══ Provided data ══

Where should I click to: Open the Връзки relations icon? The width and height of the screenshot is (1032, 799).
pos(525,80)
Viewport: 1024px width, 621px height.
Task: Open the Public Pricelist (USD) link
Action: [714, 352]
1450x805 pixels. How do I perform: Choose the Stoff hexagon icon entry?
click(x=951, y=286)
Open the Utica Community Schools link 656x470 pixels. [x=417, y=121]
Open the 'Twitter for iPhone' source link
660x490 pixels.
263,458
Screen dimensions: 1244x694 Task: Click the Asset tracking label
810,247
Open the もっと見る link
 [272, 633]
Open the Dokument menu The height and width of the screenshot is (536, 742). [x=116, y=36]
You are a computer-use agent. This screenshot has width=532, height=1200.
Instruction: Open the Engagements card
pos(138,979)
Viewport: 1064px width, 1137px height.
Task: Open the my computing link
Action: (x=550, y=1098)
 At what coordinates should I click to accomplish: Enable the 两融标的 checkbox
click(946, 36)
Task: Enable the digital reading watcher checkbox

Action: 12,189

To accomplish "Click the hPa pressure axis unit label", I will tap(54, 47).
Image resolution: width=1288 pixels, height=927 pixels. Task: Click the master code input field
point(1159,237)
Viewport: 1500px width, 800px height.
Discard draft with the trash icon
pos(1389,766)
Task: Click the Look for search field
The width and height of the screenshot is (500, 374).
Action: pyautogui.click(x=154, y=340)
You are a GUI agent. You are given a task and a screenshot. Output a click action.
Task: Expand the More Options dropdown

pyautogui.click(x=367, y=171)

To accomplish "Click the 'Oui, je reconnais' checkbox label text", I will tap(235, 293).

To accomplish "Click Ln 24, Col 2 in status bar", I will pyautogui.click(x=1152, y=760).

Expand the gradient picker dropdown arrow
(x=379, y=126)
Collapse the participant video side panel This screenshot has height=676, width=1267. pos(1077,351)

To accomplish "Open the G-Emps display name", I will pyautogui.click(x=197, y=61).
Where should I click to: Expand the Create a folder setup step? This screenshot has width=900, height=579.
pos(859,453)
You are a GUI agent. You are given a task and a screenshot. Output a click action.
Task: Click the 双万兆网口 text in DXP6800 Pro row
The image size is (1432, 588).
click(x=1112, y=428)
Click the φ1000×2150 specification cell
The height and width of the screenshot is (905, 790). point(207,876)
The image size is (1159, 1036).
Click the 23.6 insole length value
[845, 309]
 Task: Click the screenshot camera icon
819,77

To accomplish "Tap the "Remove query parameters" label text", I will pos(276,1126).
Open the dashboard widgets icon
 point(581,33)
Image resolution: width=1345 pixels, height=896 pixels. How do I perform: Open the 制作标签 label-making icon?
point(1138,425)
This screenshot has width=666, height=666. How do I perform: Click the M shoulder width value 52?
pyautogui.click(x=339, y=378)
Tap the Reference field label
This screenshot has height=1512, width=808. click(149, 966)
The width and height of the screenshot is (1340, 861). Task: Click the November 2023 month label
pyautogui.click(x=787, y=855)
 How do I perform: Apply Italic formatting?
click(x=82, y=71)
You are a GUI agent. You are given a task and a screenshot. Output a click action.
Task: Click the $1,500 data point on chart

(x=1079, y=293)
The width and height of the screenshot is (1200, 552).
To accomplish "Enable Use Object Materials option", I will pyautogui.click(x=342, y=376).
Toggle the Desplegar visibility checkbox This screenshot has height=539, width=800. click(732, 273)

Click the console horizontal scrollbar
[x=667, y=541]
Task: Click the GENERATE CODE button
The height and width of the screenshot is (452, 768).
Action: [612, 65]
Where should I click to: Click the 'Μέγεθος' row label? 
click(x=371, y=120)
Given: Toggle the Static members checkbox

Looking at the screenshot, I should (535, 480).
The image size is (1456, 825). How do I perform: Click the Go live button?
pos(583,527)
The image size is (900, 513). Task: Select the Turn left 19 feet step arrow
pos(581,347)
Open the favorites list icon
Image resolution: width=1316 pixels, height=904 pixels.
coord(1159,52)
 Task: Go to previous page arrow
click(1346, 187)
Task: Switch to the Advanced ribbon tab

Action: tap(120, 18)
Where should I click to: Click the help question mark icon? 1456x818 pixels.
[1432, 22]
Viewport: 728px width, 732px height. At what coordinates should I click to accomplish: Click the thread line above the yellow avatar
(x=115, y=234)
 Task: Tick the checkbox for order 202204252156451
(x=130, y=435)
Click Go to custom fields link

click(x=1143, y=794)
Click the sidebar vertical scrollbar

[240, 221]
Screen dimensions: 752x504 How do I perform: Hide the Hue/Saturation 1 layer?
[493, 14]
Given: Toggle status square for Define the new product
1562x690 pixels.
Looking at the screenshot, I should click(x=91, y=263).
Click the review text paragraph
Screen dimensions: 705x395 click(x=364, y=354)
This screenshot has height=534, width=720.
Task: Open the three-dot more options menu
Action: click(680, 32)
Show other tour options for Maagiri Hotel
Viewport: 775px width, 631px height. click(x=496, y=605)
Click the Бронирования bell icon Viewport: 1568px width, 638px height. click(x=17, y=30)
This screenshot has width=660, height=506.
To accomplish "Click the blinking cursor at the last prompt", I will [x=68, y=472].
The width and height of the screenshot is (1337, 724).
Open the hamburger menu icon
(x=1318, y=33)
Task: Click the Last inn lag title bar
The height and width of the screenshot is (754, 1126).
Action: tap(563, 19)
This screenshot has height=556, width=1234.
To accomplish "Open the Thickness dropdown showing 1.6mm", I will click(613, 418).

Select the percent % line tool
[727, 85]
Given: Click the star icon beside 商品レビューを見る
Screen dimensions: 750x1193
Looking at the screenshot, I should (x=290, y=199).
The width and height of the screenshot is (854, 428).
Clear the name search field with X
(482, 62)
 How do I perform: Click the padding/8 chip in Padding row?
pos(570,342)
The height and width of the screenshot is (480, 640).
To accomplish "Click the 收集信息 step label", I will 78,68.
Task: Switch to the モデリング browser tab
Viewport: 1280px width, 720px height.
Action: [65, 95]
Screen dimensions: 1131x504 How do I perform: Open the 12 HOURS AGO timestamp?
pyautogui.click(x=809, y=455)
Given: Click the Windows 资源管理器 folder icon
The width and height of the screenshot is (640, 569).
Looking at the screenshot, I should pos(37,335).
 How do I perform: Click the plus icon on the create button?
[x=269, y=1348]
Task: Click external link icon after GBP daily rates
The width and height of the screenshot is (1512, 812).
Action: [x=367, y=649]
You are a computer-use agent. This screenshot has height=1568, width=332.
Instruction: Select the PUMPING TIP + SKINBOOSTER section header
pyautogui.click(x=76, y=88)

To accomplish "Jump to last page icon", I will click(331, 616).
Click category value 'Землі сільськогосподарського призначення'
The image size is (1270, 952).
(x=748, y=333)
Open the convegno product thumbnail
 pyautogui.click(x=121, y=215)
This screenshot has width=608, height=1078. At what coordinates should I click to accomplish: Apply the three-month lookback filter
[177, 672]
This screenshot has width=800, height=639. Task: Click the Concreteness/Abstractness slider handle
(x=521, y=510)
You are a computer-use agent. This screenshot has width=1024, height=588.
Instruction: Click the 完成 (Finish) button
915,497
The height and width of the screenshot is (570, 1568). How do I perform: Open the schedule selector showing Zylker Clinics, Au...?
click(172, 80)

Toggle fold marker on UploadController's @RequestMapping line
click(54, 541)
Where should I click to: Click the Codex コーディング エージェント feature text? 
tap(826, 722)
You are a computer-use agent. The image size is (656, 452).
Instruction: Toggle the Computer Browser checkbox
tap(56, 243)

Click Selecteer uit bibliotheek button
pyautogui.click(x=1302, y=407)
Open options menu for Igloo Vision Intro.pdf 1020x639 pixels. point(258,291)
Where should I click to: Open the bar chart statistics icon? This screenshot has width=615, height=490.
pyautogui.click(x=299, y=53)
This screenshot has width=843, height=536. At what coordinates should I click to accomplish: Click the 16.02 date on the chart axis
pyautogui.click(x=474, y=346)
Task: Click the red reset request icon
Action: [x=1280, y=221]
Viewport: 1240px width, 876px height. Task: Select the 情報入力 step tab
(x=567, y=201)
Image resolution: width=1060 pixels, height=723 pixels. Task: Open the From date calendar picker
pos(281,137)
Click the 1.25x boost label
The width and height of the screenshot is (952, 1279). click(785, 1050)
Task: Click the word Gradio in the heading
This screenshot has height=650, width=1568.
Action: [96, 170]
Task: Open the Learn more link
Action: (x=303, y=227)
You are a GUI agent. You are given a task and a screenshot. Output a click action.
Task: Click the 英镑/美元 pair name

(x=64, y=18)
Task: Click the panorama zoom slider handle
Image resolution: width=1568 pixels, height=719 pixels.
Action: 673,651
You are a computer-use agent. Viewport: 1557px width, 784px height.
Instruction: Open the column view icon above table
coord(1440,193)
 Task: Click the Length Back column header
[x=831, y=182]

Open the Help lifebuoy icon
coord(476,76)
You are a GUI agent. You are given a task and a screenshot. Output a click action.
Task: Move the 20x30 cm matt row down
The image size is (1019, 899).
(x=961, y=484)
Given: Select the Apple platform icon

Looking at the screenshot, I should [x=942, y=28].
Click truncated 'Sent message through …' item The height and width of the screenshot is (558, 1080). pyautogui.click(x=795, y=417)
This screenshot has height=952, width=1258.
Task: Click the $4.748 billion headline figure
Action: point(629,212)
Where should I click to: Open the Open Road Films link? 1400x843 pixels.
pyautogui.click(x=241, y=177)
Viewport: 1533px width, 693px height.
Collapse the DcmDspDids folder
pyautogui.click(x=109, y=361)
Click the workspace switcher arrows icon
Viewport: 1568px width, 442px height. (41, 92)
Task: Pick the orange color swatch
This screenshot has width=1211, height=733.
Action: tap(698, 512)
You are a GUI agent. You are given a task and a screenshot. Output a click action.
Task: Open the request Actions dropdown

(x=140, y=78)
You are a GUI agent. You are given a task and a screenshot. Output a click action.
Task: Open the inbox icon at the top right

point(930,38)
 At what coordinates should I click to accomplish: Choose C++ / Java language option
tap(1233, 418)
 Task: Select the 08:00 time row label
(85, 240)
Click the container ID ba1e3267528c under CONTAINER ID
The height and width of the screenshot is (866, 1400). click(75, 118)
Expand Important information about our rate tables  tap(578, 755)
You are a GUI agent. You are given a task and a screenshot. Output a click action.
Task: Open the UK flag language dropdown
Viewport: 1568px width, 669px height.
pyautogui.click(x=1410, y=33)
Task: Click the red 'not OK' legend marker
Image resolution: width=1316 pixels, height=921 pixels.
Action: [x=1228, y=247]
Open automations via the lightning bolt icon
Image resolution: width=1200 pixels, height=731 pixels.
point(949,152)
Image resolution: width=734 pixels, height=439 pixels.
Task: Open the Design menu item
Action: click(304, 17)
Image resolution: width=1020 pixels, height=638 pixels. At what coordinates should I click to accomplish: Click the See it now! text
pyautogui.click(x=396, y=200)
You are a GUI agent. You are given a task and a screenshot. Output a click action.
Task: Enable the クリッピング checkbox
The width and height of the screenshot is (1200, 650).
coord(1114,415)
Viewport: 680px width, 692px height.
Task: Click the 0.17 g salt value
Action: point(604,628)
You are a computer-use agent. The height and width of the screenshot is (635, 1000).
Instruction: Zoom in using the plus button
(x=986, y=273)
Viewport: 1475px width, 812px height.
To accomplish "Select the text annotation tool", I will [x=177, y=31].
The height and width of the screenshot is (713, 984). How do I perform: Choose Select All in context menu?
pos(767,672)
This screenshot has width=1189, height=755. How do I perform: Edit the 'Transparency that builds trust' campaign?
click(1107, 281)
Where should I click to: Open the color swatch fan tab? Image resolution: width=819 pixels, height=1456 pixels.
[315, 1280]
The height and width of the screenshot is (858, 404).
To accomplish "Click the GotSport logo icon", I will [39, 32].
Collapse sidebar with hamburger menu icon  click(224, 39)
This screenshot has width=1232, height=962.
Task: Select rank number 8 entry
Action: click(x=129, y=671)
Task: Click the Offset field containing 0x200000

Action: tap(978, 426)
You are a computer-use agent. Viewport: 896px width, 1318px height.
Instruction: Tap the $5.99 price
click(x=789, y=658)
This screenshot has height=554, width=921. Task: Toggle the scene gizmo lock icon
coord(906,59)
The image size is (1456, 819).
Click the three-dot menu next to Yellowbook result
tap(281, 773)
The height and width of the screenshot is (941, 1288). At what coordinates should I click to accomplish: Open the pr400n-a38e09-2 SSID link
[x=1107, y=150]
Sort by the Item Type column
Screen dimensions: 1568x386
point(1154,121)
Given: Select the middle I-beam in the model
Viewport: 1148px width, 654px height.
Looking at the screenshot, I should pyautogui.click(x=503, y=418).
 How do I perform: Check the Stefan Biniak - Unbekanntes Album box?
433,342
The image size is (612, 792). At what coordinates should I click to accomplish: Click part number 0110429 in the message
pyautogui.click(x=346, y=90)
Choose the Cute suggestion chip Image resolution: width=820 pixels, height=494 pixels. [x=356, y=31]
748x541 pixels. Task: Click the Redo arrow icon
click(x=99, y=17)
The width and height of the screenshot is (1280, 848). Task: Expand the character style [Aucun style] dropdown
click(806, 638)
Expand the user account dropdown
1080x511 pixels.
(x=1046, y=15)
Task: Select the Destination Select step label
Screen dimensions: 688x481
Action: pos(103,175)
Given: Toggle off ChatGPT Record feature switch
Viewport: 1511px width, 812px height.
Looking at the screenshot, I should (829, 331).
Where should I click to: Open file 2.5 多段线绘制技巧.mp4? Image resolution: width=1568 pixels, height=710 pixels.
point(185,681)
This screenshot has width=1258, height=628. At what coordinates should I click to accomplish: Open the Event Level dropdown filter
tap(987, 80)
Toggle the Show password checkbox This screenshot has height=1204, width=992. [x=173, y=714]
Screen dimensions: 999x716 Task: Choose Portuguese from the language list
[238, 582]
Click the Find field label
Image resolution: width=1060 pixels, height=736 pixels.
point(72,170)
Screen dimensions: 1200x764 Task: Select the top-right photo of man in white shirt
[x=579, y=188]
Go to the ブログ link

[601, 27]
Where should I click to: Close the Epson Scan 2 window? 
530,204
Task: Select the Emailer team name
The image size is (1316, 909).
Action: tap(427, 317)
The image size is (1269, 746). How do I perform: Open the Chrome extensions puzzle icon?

═══

Task to complete -> Starting at the line above that contains "Toggle the Show", repeat each line exactly up to and including the line that contains "Task: Select the Emailer team name", and stop there.

Solved exercise ->
Toggle the Show password checkbox This screenshot has height=1204, width=992. [x=173, y=714]
Screen dimensions: 999x716 Task: Choose Portuguese from the language list
[238, 582]
Click the Find field label
Image resolution: width=1060 pixels, height=736 pixels.
point(72,170)
Screen dimensions: 1200x764 Task: Select the top-right photo of man in white shirt
[x=579, y=188]
Go to the ブログ link

[601, 27]
Where should I click to: Close the Epson Scan 2 window? 
530,204
Task: Select the Emailer team name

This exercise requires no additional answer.